Fashion designer by default

What do major attitude and clothes decorated with pencil doodles have in common?

The past two weeks of school have coincided with a shift in Anika's behavior - she is fighting me at every turn, refusing to eat breakfast or dinner or anything that's not a snack, pushing back against bed time to the point where she's exhausted every morning and whining about how she can't absolutely can't go to school and she WILL NOT CANNOT STAND homework because "I know everything already!" She seems happy with her friends and her teacher, but is otherwise mum on school in general.

I've attributed this behavior to her being tired and being a six year-old-going-on-thirteen year-old with two very attention-grabbing younger brothers and one very maxed-out mama. But I've been perplexed by another habit that started with this school year: coloring on her uniform. Every day, her skirt (and sometimes her shirt, too) is covered in pencil doodles. Stars, loops, hearts, little people and stripes. They're not so much cute doodles as they are sketches that look like they're applied with swift, aggressive swipes, and they usually come out with a good scrubbing. When I question her about them, she looks at me and quietly says, while turning her attention to something else, "it's from my desk." Again, I thought this was a new phase and also something my artistic daughter would be prone to do.

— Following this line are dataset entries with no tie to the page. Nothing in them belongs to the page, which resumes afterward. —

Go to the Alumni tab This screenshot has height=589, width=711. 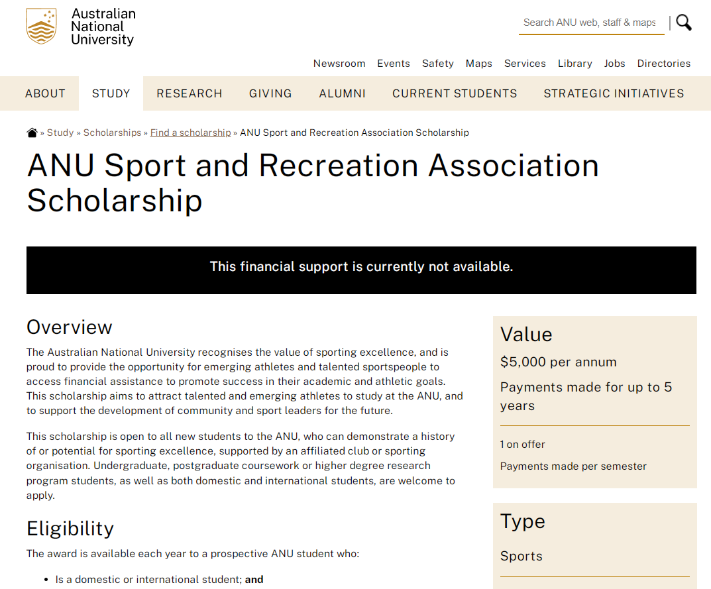343,93
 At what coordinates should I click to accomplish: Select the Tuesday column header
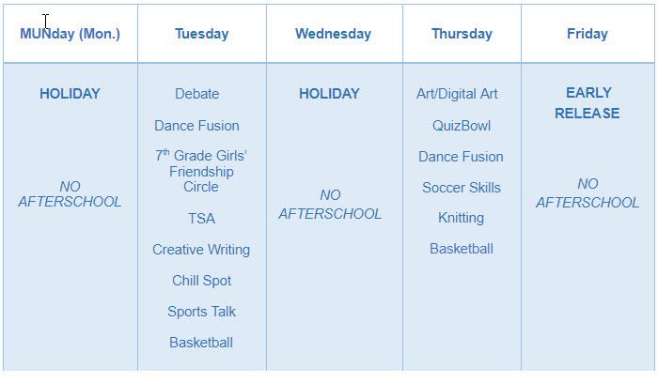pyautogui.click(x=201, y=34)
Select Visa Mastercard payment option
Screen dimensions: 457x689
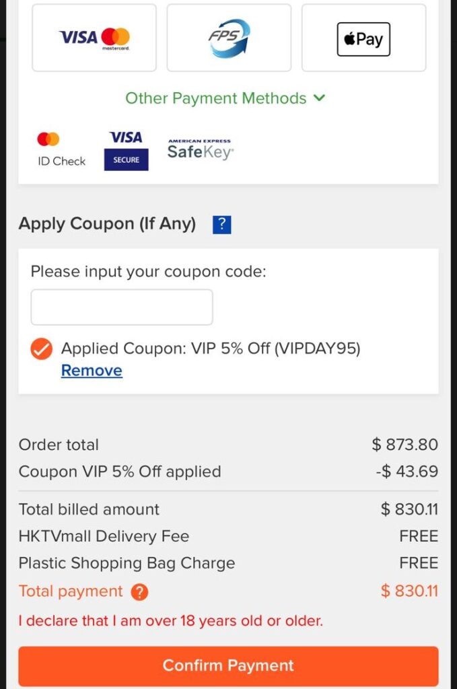94,38
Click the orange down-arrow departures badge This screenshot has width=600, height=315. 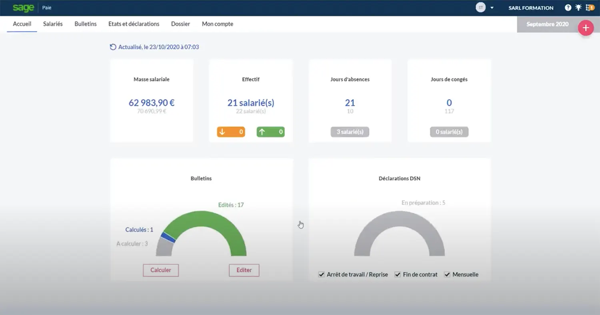(231, 132)
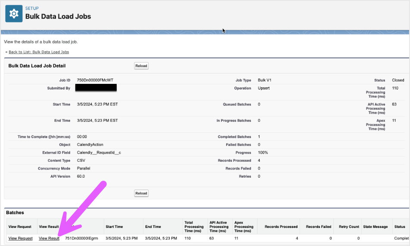Viewport: 410px width, 246px height.
Task: Click API Active Processing Time column header
Action: pos(219,227)
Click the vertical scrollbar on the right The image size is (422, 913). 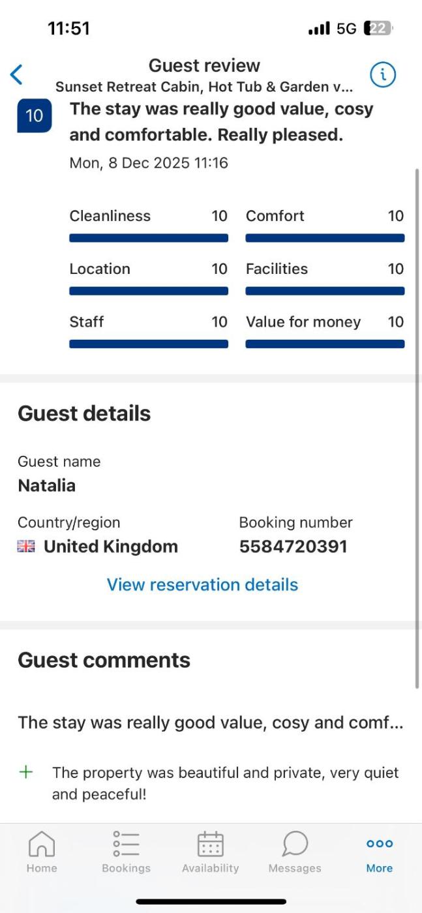coord(417,427)
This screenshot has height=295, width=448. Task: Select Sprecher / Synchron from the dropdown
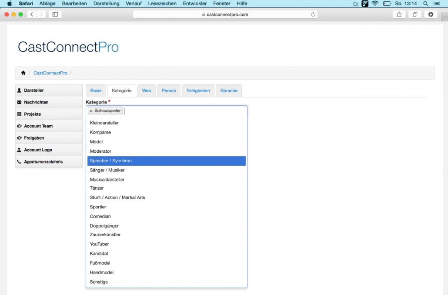[x=167, y=161]
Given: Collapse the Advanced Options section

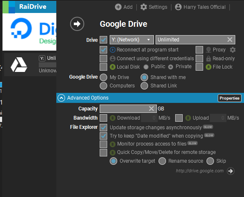Looking at the screenshot, I should (x=61, y=98).
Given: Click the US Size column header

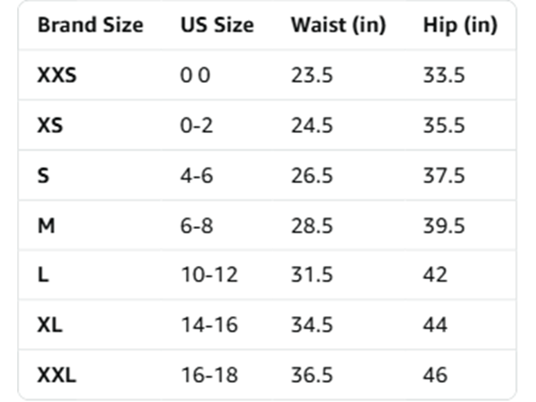Looking at the screenshot, I should [217, 26].
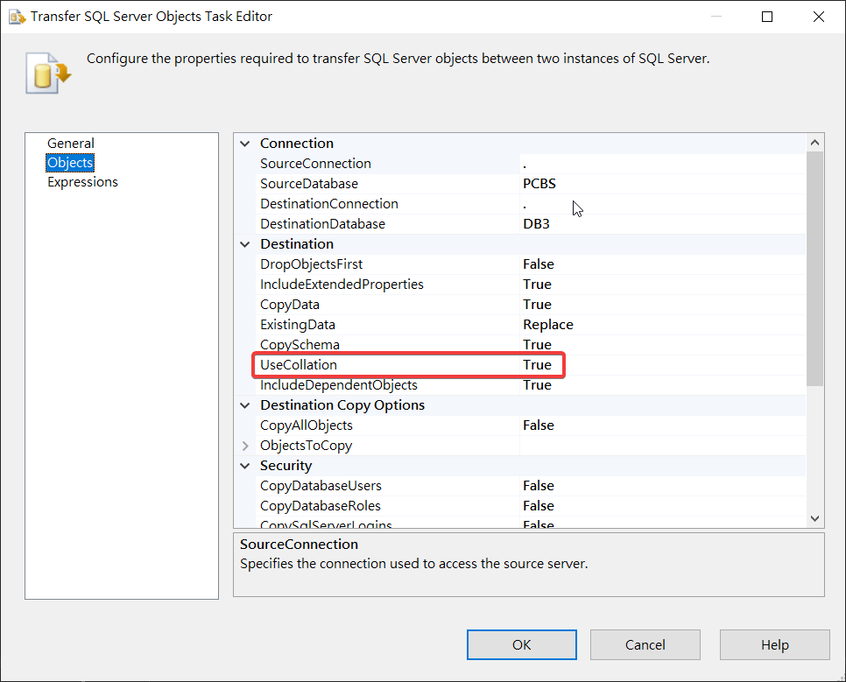Select the Objects page
Viewport: 846px width, 682px height.
click(70, 163)
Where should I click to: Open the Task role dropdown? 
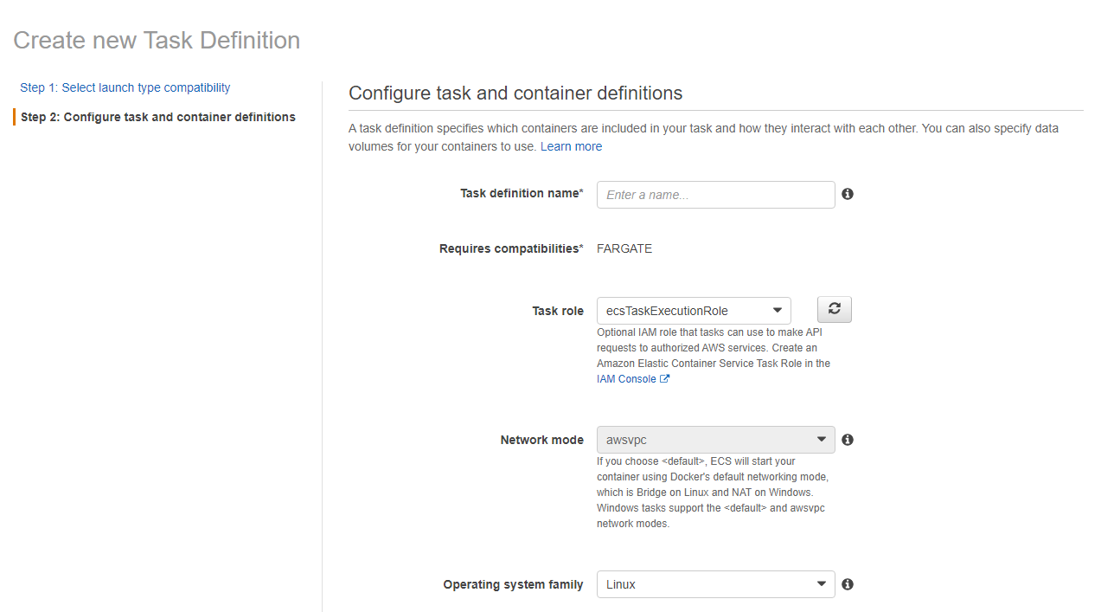694,311
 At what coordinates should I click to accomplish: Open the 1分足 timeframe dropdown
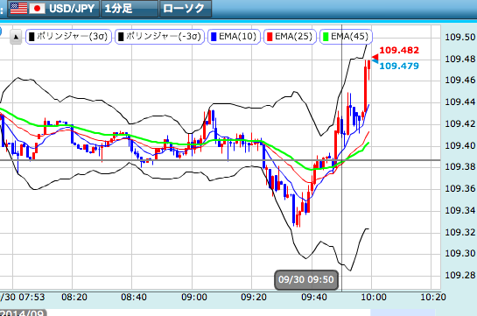(130, 9)
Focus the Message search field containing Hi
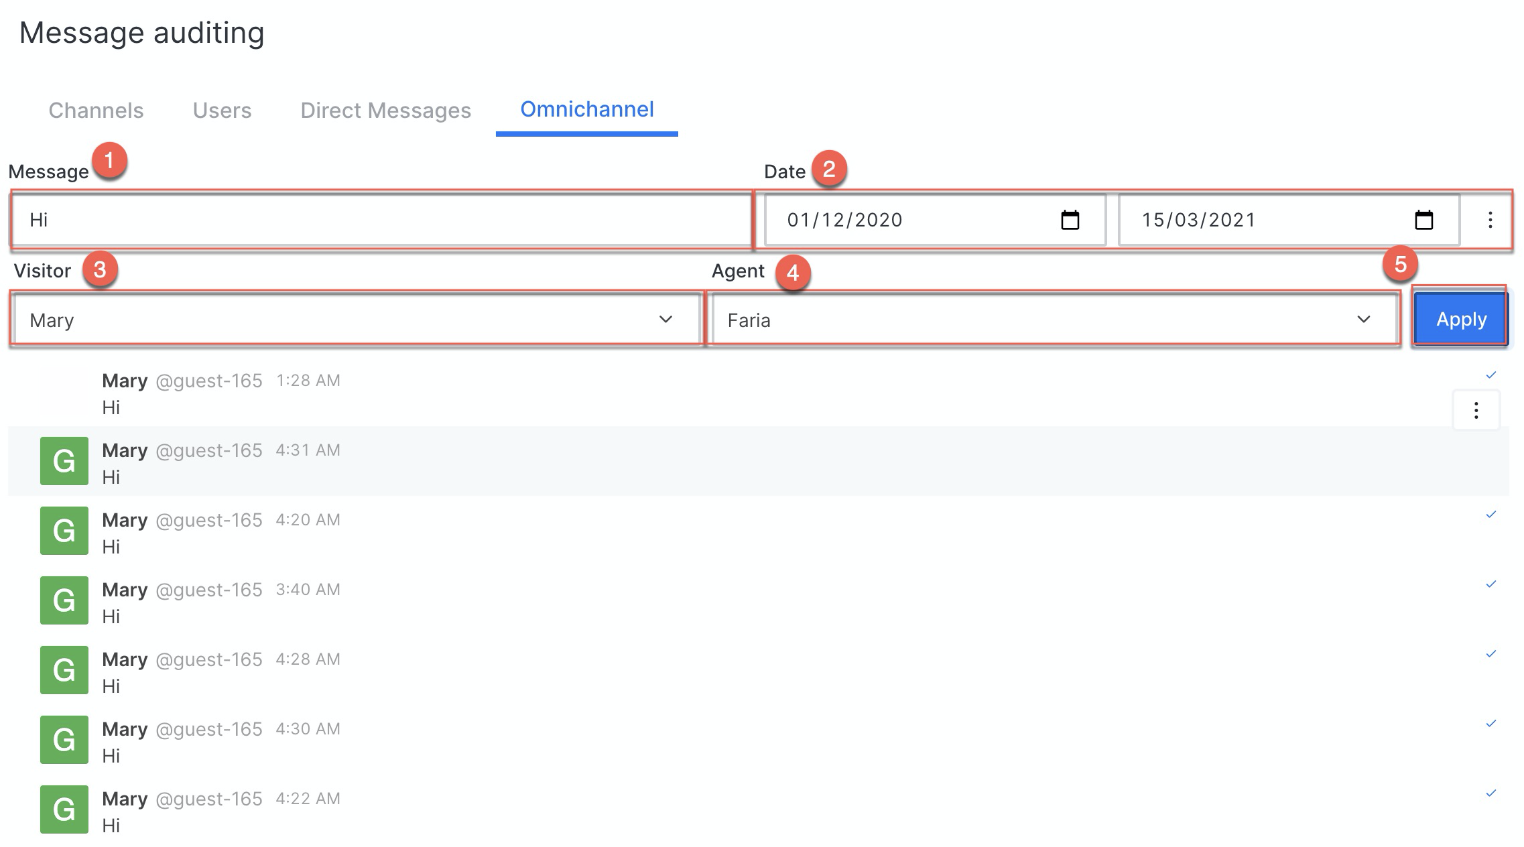 [381, 220]
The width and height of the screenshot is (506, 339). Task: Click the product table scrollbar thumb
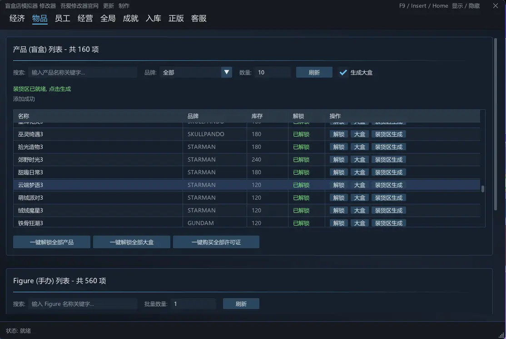483,189
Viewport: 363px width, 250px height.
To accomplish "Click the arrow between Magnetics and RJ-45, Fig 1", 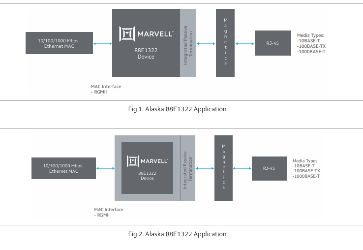I will 244,44.
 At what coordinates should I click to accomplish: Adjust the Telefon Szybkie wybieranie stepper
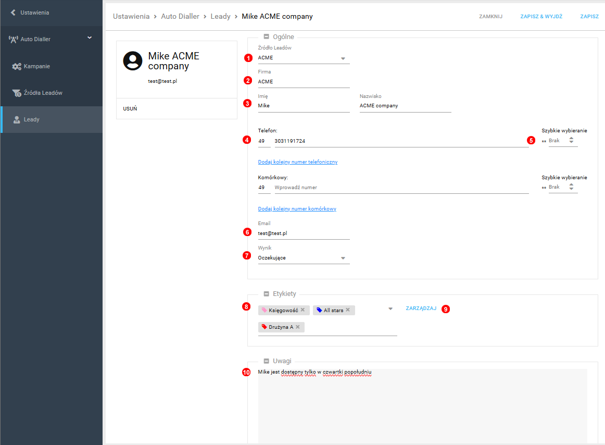(x=571, y=140)
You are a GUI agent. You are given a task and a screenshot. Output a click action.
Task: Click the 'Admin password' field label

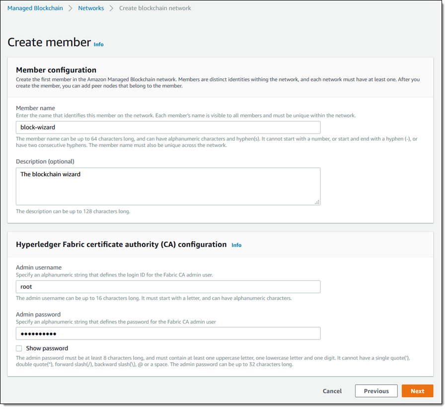[38, 314]
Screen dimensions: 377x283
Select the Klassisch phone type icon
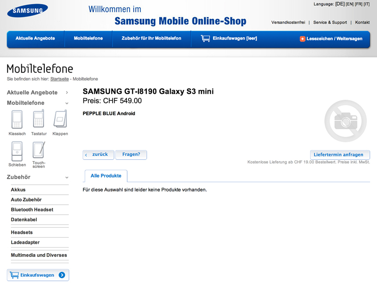click(17, 119)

At homework time, she doodles around the margins of her paper and fills her desktop with pencil drawings. I just figured clothes were a natural progression.

I hadn't put the attitude and the doodles together until yesterday, when Anika's teacher pulled me aside at pick-up and said, "Have you thought about putting Anika in the gifted and accelerated program?" I told her that yes, we are working on going through the testing hoops to get her there, after which Ms. Garcia, nodding, said, "I have recommended her as well. My class isn't the right one for her. She's always the first one done, and she's always looking up at me, twirling her hair, like, what else do you got for me?" She laughed. "We need to get her into a more challenging environment."

I'm so glad Miami Dade schools offers a gifted program, and hope that we can get my little student into it ASAP.